Obviously I posted in a slightly confrontational way directed at jebrady03 because of the silly claim (since clarified)
"but, I've been told repeatedly that when someone KNOWS what they're doing with flash, you can't really tell they used it. I've yet to see an example of that myself, but I've had my eyes open for it."
Not least because of the inability to prove it to yourself. If you can't tell they used it, well, then you can't tell! You might have viewed thousands of images that have it, so it was really a challenge to your deconstruction skills.
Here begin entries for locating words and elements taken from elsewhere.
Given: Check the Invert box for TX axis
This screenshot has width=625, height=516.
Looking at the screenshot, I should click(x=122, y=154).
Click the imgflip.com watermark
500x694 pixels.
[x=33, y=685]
By your answer, jebrady03, I would take longer honing those than making blanket statements
It was shot with one on camera flash bounced off the wall to picture left, camera in M mode, flash in ETTL (far and away the best camera/flash starting point and setup), no FEC and zero ambient (because of the green fluorescent bulbs). The wall it was bounced off was a tool hanging wall lined with brown pegboard. I used a small piece of black foam paper and rubber band to make a scrim to stop any light going directly onto the subject (which
I learnt from here).
All in it is very interesting to see the variety of answers and several of them could have been right, and some were. It just goes to show unless you are very experienced and you have confidence that not too much post process disguising, layering, or adjusting has gone on it can be incredibly difficult to identify even simple lighting setups, and I am not placing myself on a higher pedestal here. Were I asked the same question the extraneous shadow dcm pointed out would have thrown me, there shouldn't be a hard shadow there, it must have gotten a spurious bounce from a closer object.
Now I will have to find a daylight/flash combo to test jebrady and anybody else up for a challenge.